[SUPPLIED DATA]:
****************
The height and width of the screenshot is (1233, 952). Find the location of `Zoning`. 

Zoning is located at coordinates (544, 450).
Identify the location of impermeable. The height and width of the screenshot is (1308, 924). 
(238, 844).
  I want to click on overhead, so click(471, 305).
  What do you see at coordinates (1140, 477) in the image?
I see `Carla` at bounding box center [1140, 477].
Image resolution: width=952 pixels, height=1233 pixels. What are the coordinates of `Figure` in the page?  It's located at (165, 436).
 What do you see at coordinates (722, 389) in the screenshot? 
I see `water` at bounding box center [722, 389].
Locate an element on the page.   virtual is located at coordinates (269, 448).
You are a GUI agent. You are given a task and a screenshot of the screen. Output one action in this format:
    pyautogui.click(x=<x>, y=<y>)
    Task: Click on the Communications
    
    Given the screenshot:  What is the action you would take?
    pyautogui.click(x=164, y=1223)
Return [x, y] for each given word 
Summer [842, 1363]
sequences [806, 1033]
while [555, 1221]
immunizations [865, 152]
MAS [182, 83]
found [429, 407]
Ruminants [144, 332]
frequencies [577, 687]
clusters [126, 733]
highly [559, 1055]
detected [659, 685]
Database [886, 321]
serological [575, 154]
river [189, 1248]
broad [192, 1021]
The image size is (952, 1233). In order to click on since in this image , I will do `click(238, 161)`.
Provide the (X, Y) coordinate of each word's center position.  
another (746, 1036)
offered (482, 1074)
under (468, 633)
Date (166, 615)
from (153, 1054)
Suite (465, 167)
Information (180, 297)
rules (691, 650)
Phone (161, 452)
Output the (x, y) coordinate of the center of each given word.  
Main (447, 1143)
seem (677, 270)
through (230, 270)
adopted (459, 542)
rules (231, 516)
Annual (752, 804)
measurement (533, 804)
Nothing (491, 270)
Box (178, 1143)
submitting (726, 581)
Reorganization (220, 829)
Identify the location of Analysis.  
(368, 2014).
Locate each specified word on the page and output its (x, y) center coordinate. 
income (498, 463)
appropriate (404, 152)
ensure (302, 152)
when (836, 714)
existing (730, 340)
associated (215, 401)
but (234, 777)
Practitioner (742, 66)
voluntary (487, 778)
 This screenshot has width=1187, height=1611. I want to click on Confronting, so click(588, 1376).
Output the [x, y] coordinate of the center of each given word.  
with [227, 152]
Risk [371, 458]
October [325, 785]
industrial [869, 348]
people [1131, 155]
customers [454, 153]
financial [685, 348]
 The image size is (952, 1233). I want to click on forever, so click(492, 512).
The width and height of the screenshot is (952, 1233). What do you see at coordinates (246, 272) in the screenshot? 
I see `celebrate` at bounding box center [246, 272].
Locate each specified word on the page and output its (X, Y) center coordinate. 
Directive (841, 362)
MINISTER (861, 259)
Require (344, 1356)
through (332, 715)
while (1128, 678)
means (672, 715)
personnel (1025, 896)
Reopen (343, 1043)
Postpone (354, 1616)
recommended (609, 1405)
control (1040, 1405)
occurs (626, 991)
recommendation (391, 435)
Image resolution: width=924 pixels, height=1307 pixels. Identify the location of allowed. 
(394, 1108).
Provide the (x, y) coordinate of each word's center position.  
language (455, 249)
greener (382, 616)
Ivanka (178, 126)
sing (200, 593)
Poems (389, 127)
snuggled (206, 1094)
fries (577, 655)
****************
[PROBLEM DESCRIPTION]:
Copy every one of the lines above word for word, from the first through the last.

[ANSWER IN FULL]:
The height and width of the screenshot is (1233, 952). Find the location of `Zoning`. 

Zoning is located at coordinates (544, 450).
Identify the location of impermeable. The height and width of the screenshot is (1308, 924). 
(238, 844).
  I want to click on overhead, so click(471, 305).
  What do you see at coordinates (1140, 477) in the image?
I see `Carla` at bounding box center [1140, 477].
Image resolution: width=952 pixels, height=1233 pixels. What are the coordinates of `Figure` in the page?  It's located at (165, 436).
 What do you see at coordinates (722, 389) in the screenshot? 
I see `water` at bounding box center [722, 389].
Locate an element on the page.   virtual is located at coordinates (269, 448).
You are a GUI agent. You are given a task and a screenshot of the screen. Output one action in this format:
    pyautogui.click(x=<x>, y=<y>)
    Task: Click on the Communications
    
    Given the screenshot:  What is the action you would take?
    pyautogui.click(x=164, y=1223)
Return [x, y] for each given word 
Summer [842, 1363]
sequences [806, 1033]
while [555, 1221]
immunizations [865, 152]
MAS [182, 83]
found [429, 407]
Ruminants [144, 332]
frequencies [577, 687]
clusters [126, 733]
highly [559, 1055]
detected [659, 685]
Database [886, 321]
serological [575, 154]
river [189, 1248]
broad [192, 1021]
The image size is (952, 1233). In order to click on since in this image , I will do `click(238, 161)`.
Provide the (X, Y) coordinate of each word's center position.  
another (746, 1036)
offered (482, 1074)
under (468, 633)
Date (166, 615)
from (153, 1054)
Suite (465, 167)
Information (180, 297)
rules (691, 650)
Phone (161, 452)
Output the (x, y) coordinate of the center of each given word.  
Main (447, 1143)
seem (677, 270)
through (230, 270)
adopted (459, 542)
rules (231, 516)
Annual (752, 804)
measurement (533, 804)
Nothing (491, 270)
Box (178, 1143)
submitting (726, 581)
Reorganization (220, 829)
Identify the location of Analysis.  
(368, 2014).
Locate each specified word on the page and output its (x, y) center coordinate. 
income (498, 463)
appropriate (404, 152)
ensure (302, 152)
when (836, 714)
existing (730, 340)
associated (215, 401)
but (234, 777)
Practitioner (742, 66)
voluntary (487, 778)
 This screenshot has width=1187, height=1611. I want to click on Confronting, so click(588, 1376).
Output the [x, y] coordinate of the center of each given word.  
with [227, 152]
Risk [371, 458]
October [325, 785]
industrial [869, 348]
people [1131, 155]
customers [454, 153]
financial [685, 348]
 The image size is (952, 1233). I want to click on forever, so click(492, 512).
The width and height of the screenshot is (952, 1233). What do you see at coordinates (246, 272) in the screenshot? 
I see `celebrate` at bounding box center [246, 272].
Locate each specified word on the page and output its (X, Y) center coordinate. 
Directive (841, 362)
MINISTER (861, 259)
Require (344, 1356)
through (332, 715)
while (1128, 678)
means (672, 715)
personnel (1025, 896)
Reopen (343, 1043)
Postpone (354, 1616)
recommended (609, 1405)
control (1040, 1405)
occurs (626, 991)
recommendation (391, 435)
Image resolution: width=924 pixels, height=1307 pixels. Identify the location of allowed. 
(394, 1108).
Provide the (x, y) coordinate of each word's center position.  
language (455, 249)
greener (382, 616)
Ivanka (178, 126)
sing (200, 593)
Poems (389, 127)
snuggled (206, 1094)
fries (577, 655)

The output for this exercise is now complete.